[Collected data]
###
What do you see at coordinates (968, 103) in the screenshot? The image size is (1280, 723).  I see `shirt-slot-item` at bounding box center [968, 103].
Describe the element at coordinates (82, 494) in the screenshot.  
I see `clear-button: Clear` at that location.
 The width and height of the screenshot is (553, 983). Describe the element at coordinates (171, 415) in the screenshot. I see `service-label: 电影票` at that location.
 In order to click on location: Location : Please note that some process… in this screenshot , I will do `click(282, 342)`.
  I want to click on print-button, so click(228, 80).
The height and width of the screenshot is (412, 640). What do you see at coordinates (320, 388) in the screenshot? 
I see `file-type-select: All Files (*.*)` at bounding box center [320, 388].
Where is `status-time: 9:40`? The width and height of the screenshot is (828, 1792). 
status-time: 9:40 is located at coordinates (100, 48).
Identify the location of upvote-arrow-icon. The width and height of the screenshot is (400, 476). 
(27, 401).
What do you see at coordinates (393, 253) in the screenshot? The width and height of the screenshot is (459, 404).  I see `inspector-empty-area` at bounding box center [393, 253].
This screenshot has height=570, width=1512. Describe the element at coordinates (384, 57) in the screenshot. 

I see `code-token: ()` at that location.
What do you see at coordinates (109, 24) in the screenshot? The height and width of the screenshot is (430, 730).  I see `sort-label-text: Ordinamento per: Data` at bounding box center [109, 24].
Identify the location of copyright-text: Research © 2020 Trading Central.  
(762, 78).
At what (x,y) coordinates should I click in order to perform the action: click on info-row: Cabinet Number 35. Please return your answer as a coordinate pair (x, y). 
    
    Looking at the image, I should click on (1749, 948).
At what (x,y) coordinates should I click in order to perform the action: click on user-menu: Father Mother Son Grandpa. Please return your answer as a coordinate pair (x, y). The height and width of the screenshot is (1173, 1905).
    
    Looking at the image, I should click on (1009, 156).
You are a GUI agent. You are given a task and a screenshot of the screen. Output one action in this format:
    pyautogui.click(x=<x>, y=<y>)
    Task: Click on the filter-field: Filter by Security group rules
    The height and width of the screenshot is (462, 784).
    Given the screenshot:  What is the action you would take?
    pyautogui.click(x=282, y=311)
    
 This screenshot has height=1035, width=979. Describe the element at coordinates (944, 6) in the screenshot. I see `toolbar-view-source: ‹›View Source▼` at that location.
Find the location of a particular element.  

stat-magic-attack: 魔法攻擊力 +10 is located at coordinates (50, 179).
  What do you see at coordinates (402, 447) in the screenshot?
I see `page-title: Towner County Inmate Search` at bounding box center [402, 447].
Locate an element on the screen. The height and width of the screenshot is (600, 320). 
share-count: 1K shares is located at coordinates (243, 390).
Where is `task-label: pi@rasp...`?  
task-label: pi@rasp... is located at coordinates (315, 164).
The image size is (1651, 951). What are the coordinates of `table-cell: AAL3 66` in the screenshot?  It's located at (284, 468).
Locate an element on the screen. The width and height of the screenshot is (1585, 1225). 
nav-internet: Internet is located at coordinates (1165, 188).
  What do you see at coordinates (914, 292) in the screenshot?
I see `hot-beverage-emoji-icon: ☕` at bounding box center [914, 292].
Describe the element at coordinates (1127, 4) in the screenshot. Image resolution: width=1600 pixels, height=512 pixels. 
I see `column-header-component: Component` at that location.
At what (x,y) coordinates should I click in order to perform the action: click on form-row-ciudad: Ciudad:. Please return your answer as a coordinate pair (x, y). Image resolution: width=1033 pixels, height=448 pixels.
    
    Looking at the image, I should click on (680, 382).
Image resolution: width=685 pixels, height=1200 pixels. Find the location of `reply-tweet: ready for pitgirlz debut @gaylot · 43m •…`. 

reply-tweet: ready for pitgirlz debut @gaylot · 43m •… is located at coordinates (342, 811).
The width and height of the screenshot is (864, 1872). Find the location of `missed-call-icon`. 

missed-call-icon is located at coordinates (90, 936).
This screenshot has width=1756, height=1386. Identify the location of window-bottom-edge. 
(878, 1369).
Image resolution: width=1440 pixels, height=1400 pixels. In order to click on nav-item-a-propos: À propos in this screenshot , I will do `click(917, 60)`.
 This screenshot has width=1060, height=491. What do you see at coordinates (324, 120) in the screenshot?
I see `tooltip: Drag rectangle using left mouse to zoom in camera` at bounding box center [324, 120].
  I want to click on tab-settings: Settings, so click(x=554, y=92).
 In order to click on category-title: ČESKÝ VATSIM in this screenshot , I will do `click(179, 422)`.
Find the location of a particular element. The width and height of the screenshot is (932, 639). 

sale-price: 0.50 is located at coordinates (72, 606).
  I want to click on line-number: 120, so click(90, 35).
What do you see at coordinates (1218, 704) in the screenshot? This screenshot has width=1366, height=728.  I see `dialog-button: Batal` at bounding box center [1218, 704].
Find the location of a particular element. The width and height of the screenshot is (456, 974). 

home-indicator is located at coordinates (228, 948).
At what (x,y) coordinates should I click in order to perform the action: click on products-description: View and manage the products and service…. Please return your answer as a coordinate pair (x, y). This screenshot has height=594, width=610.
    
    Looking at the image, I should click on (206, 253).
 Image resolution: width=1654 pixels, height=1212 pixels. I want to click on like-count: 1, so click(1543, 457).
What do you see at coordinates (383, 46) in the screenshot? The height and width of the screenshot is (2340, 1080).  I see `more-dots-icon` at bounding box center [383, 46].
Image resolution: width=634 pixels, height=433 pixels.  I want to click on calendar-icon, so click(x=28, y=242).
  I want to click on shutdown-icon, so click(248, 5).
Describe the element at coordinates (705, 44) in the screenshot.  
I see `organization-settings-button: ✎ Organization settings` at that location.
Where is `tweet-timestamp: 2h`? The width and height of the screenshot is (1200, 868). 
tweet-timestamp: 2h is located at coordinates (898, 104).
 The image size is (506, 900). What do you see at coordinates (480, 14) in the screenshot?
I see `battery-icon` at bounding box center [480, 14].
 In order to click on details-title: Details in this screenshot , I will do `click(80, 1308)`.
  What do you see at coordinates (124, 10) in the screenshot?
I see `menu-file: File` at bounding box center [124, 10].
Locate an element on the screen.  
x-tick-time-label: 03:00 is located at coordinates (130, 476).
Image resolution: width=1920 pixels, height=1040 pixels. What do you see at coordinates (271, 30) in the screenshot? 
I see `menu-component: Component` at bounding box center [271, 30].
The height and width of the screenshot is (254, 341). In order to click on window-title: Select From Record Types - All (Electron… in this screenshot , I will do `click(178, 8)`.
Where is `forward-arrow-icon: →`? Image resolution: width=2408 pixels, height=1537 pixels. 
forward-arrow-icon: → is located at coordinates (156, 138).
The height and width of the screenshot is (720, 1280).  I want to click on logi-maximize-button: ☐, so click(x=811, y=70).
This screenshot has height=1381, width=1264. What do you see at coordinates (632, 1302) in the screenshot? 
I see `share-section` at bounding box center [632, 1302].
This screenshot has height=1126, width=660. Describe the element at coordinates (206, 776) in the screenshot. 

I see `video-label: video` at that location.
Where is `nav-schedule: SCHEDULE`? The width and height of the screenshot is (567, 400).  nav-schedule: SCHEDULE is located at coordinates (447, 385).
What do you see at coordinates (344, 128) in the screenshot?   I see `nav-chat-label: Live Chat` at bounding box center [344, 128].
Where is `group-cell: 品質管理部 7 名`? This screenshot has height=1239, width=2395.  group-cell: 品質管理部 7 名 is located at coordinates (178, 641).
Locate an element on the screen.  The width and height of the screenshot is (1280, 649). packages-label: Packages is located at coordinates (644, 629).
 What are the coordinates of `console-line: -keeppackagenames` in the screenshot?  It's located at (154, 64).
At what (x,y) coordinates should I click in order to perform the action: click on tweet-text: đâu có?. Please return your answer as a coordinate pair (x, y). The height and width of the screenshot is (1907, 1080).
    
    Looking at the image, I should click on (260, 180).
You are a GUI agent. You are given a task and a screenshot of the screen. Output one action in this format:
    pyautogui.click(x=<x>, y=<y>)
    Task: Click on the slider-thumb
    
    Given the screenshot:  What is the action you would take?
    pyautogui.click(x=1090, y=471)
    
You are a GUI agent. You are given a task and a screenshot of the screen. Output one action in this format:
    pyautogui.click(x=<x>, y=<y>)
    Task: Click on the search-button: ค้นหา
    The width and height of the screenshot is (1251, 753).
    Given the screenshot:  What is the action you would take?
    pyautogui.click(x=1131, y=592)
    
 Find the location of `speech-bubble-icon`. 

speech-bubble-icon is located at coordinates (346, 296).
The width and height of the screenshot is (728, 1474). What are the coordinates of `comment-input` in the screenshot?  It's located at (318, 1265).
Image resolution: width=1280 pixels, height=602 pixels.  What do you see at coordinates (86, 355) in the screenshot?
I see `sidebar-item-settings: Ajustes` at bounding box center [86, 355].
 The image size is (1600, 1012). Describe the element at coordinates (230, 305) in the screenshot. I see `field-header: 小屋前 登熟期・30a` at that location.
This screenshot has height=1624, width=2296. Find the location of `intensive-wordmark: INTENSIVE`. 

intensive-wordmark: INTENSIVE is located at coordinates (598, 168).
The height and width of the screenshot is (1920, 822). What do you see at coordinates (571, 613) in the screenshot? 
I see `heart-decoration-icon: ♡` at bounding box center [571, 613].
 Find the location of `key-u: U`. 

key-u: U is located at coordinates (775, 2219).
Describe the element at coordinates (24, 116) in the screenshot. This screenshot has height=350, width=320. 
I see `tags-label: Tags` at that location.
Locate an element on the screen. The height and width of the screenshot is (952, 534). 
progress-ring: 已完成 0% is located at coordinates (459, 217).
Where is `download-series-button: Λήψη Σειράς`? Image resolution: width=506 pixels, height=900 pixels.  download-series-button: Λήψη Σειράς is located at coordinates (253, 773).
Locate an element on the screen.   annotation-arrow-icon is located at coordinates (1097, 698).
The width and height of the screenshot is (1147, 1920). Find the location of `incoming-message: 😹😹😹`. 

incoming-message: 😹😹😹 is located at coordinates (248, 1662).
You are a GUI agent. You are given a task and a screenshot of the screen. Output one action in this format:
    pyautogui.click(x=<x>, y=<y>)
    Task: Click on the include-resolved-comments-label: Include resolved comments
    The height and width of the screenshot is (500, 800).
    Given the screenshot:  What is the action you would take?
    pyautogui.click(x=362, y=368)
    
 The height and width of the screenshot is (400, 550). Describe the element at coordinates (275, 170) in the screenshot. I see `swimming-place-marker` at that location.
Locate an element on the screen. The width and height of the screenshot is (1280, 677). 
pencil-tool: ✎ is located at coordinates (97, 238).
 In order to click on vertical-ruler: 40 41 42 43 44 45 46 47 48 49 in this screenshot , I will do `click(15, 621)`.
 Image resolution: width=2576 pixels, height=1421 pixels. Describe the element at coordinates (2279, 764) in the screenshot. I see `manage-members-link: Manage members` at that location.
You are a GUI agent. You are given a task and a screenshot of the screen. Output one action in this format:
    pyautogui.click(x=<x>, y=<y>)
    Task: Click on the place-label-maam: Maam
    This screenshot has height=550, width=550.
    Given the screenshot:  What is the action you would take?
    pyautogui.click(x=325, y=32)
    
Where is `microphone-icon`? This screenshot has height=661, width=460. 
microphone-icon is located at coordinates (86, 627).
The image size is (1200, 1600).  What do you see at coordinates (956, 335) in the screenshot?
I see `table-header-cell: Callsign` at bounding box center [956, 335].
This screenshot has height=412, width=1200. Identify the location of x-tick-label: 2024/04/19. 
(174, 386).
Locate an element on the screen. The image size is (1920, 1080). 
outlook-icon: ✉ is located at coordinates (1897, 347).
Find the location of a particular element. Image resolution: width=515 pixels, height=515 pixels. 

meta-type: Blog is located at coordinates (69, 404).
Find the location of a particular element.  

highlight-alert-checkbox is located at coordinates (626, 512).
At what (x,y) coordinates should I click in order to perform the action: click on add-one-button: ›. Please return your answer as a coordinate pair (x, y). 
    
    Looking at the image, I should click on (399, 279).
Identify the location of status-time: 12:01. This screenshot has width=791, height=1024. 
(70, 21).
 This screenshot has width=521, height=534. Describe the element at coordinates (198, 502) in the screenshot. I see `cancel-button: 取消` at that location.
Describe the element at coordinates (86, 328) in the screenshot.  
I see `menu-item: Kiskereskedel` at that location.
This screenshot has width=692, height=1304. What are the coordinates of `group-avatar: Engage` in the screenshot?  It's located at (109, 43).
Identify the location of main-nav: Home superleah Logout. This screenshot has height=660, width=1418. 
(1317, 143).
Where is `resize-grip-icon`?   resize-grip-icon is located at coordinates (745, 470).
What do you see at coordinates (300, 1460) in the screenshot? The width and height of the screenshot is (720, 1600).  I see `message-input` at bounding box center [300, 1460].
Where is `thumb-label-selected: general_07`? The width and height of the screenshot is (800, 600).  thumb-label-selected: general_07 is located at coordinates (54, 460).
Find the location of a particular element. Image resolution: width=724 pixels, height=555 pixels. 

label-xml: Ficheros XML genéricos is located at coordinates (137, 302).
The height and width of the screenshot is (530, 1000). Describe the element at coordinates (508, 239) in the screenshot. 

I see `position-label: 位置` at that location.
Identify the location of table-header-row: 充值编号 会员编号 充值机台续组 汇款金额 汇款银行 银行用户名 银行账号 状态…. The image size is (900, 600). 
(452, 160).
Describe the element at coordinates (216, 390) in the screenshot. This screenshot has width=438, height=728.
###
● **TASK**:
Could you reproduce the listing word for word, beginning with the line containing "coordinates (178, 641)." and continuing through the line containing "Looking at the image, I should click on (260, 180).", with both of those lines included?

● **RESPONSE TO THE TASK**:
Where is `group-cell: 品質管理部 7 名`? This screenshot has height=1239, width=2395.  group-cell: 品質管理部 7 名 is located at coordinates (178, 641).
Locate an element on the screen.  The width and height of the screenshot is (1280, 649). packages-label: Packages is located at coordinates (644, 629).
 What are the coordinates of `console-line: -keeppackagenames` in the screenshot?  It's located at (154, 64).
At what (x,y) coordinates should I click in order to perform the action: click on tweet-text: đâu có?. Please return your answer as a coordinate pair (x, y). The height and width of the screenshot is (1907, 1080).
    
    Looking at the image, I should click on (260, 180).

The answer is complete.